The bench was deep at Monday night’s fundraiser for District Attorney candidate Nicholas “Nico” LaHood, and we’re not talking about the Spurs all-star lineup that showed. District Court Judge Ron Rangel, whom we spied talking to County Judge Ernest Acevedo Jr., reminded the QueQue that robes don’t stump for candidates — which made a statistically significant portion of the 400-some-odd attendees just curious about the 37-year-old Bexar County special prosecutor and St. Mary’s law-school grad headlining the evening. LaHood is also the son of newly appointed County Judge Michael LaHood, upping the bench count by one more.

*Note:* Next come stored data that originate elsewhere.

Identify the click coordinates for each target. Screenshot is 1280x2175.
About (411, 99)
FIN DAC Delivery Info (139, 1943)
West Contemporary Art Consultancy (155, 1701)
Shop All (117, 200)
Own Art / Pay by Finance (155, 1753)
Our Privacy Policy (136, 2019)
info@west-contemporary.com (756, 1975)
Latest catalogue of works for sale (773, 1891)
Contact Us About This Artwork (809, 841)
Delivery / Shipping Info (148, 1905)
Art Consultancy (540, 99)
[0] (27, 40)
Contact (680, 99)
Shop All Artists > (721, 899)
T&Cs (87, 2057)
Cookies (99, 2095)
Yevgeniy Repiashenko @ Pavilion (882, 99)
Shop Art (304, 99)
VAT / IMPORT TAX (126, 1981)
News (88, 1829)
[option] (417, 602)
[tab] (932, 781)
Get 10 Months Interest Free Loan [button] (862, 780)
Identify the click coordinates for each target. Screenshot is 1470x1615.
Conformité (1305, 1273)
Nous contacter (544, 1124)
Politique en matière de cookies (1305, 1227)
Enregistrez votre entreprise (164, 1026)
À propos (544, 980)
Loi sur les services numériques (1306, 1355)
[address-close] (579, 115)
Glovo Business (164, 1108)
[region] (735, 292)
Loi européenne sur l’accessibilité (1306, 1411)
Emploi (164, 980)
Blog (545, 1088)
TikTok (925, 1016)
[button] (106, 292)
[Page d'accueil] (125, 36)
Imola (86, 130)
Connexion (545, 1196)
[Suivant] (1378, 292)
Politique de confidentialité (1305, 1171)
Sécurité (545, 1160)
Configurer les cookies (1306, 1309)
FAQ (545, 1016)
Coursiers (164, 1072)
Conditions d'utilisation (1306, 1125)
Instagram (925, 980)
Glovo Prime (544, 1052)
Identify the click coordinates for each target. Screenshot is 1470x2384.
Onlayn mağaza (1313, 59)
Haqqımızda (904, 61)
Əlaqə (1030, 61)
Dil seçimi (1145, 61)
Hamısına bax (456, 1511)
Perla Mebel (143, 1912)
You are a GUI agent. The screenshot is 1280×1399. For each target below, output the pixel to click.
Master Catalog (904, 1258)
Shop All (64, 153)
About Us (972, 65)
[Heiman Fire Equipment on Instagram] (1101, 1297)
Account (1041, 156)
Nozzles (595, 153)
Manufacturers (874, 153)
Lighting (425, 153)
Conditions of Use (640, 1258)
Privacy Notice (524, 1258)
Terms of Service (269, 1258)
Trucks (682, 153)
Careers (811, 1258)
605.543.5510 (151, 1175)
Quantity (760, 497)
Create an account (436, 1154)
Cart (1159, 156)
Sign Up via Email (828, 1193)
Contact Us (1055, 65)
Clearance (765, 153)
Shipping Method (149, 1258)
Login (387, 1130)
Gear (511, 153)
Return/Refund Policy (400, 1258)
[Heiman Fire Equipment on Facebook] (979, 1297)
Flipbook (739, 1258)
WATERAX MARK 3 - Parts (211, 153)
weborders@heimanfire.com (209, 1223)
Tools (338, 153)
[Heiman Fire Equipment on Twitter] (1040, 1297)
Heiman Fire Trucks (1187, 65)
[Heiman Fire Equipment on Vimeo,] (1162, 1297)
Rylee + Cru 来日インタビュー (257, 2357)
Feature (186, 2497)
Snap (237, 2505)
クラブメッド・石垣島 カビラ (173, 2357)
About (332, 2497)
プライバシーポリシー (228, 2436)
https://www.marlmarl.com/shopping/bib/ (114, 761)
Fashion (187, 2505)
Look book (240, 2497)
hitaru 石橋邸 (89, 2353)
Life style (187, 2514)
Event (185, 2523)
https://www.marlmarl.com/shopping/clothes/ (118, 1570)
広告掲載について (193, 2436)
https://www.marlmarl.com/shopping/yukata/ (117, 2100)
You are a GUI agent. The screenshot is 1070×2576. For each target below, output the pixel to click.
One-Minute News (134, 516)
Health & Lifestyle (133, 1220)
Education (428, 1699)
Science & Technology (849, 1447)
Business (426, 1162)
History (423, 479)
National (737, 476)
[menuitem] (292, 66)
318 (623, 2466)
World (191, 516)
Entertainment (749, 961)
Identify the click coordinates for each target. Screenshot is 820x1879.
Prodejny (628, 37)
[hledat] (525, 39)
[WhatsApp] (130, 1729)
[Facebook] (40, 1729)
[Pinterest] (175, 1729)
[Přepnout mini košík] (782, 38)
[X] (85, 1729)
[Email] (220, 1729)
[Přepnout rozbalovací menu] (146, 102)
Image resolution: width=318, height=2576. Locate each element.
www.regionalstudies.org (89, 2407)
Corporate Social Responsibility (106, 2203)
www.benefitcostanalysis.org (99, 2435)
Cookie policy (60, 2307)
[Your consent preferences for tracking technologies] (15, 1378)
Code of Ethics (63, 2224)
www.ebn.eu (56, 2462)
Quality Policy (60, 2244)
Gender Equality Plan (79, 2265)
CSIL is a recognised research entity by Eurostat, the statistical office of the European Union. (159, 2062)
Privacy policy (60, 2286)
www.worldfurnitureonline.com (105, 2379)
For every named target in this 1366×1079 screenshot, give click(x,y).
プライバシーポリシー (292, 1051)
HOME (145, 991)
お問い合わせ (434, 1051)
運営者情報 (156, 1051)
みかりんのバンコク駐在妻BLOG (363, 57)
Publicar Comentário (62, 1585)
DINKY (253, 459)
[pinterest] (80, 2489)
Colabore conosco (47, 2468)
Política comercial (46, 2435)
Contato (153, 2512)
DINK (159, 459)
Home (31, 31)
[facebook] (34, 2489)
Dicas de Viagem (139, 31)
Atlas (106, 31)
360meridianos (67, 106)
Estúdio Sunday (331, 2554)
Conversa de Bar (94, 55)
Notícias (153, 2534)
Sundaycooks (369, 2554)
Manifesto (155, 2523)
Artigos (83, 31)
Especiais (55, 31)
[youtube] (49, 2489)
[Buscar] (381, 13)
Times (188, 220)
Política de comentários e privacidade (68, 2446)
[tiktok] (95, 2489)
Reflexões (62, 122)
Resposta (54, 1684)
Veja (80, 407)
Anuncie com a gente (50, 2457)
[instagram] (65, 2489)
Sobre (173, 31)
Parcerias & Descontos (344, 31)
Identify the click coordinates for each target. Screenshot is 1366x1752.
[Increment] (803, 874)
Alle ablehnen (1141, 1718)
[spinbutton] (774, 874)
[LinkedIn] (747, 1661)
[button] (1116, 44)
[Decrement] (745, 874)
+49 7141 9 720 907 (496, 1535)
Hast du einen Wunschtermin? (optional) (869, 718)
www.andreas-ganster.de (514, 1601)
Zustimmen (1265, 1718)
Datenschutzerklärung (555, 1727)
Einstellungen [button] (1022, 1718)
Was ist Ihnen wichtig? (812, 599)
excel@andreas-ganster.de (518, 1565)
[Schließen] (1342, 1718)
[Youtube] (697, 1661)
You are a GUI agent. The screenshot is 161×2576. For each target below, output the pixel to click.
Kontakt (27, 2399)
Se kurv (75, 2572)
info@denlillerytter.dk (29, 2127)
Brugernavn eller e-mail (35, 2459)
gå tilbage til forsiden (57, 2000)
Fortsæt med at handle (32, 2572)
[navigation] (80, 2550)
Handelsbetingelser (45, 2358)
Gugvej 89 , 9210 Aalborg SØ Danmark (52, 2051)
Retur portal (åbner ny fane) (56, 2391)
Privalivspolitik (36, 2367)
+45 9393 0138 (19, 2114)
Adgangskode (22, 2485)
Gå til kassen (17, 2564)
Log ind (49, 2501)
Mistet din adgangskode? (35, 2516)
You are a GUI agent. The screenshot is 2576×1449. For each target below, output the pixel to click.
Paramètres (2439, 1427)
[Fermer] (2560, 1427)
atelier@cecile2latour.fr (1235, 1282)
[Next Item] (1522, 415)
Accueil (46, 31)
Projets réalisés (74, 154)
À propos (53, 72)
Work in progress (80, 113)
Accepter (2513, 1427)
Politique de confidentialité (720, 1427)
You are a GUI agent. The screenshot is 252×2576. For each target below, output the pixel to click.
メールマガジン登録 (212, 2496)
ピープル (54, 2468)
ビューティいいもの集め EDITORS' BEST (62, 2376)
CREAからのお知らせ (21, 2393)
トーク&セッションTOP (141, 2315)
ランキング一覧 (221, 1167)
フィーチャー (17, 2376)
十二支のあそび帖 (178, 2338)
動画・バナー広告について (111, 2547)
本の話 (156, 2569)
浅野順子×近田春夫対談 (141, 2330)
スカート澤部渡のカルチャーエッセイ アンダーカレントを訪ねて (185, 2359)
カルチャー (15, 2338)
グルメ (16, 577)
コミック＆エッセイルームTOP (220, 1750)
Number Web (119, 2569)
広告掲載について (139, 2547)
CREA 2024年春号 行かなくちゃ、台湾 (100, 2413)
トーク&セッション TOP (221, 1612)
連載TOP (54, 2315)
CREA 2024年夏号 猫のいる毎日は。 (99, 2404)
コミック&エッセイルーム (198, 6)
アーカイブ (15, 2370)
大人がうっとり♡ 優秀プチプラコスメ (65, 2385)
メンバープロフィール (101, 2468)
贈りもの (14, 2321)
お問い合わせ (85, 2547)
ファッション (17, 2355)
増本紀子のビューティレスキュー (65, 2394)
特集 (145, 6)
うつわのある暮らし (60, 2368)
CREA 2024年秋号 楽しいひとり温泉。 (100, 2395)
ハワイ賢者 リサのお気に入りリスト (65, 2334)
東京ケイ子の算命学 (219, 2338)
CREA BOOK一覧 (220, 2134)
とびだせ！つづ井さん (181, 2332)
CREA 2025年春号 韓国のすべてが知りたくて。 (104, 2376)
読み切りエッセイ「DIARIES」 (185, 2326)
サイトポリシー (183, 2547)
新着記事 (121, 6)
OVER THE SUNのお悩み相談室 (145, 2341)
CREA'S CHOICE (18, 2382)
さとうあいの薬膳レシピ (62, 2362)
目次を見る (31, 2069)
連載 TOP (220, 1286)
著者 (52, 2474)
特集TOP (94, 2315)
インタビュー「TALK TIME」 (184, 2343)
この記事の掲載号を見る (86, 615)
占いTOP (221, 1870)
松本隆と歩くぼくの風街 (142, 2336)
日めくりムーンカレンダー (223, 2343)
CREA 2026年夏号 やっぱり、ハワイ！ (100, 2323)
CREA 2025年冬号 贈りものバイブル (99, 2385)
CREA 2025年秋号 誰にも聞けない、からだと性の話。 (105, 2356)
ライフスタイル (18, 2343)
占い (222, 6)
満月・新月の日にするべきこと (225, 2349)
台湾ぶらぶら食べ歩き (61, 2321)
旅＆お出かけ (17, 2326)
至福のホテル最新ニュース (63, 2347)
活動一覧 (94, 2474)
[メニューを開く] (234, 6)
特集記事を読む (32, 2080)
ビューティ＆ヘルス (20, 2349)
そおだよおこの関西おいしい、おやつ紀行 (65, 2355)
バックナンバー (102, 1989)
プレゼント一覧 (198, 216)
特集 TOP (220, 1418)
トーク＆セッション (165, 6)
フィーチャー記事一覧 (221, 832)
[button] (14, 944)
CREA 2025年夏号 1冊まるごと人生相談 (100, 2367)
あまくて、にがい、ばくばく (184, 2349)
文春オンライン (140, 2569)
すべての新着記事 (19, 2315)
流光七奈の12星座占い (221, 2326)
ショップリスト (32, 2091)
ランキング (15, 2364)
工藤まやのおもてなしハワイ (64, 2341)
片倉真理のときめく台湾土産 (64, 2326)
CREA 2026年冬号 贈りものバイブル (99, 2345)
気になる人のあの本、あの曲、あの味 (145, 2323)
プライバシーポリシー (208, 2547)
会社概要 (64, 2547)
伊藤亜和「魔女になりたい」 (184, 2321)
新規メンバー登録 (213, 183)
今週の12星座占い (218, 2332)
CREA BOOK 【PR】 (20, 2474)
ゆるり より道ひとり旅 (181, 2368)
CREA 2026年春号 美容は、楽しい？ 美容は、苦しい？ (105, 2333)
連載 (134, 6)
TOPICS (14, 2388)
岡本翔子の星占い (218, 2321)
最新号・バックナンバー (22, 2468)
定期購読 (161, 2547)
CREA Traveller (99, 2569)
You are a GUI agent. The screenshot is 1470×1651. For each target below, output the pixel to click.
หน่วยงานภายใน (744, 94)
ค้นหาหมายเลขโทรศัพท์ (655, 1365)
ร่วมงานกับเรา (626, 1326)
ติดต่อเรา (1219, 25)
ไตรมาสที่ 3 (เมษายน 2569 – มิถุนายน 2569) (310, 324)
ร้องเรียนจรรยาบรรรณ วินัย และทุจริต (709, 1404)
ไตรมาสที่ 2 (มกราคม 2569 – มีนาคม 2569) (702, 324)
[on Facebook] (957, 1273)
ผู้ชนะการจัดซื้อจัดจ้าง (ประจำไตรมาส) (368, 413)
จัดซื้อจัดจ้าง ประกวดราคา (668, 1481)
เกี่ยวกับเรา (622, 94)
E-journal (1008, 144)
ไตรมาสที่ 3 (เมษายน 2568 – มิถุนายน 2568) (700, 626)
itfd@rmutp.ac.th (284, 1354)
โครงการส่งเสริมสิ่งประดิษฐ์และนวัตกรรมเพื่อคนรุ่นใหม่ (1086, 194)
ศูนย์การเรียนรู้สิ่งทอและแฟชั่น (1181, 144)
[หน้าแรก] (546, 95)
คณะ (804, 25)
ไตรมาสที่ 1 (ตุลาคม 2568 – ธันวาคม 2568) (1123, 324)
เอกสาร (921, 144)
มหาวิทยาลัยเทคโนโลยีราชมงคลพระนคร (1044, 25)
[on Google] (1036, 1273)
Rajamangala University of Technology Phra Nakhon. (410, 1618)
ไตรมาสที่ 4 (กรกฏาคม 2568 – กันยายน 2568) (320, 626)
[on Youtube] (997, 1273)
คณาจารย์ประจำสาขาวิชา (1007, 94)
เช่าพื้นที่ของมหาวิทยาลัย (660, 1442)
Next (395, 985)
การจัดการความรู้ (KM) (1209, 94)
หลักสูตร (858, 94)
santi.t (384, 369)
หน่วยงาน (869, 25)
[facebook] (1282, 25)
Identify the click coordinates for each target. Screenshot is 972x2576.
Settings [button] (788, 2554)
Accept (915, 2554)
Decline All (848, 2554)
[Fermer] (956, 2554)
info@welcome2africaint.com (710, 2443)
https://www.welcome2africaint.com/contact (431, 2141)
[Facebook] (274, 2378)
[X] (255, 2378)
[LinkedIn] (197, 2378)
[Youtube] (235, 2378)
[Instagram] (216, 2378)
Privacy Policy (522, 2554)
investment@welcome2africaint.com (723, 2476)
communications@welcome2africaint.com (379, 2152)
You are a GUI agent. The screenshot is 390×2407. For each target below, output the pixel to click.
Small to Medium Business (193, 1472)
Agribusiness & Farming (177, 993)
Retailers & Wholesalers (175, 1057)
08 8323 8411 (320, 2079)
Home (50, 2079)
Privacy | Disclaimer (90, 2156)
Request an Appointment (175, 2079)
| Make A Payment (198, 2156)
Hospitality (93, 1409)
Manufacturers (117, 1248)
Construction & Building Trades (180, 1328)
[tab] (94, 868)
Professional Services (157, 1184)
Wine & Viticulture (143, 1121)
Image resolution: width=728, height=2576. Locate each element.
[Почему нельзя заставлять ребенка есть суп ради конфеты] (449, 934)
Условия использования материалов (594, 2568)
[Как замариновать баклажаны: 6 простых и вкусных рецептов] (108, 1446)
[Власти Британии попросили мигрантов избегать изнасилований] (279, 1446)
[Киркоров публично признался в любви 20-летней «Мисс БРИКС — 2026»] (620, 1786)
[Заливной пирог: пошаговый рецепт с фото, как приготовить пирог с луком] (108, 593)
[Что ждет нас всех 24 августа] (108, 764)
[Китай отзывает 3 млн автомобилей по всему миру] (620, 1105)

But the judges were overshadowed physically and star-power-wise by a stellar roster of ballplayers past and present: Tony Parker, Tim Duncan, and Bruce Bowen (Malik Rose’s name also appeared on the invitation). Bowen introduced LaHood to the audience but not before the electrified room of attendees (at $100 per, judges excepted) had a chance to snap photos with a compliant San Antonio A-lister.
State Senator Carlos Uresti kicked off the speeches, and when LaHood finally took the podium, he thanked Uresti for being his mentor and “for sharing this bull’s-eye that’s on my chest.” A reference, we suppose, to his opponent next November, decade-long Bexar County DA Susan Reed, who has a reputation among her critics for selective prosecution.
“Nico will bring a renewed sense of energy to the DA’s office,” former judge and prosecutor Joe Gonzales told the QueQue, adding that the morale at the DA’s office is at an all-time low. “Prosecutors look to their leader to provide good judgment, and that’s been lacking of late.” Gonzales ticked off a Reed indictment count heard more than once that evening: the Southwest Airlines ticket scandal, a phone call placed on behalf of her son’s friend, who was arrested for carrying a loaded firearm at the San Antonio Airport. “I believe in Nico,” Gonzales added.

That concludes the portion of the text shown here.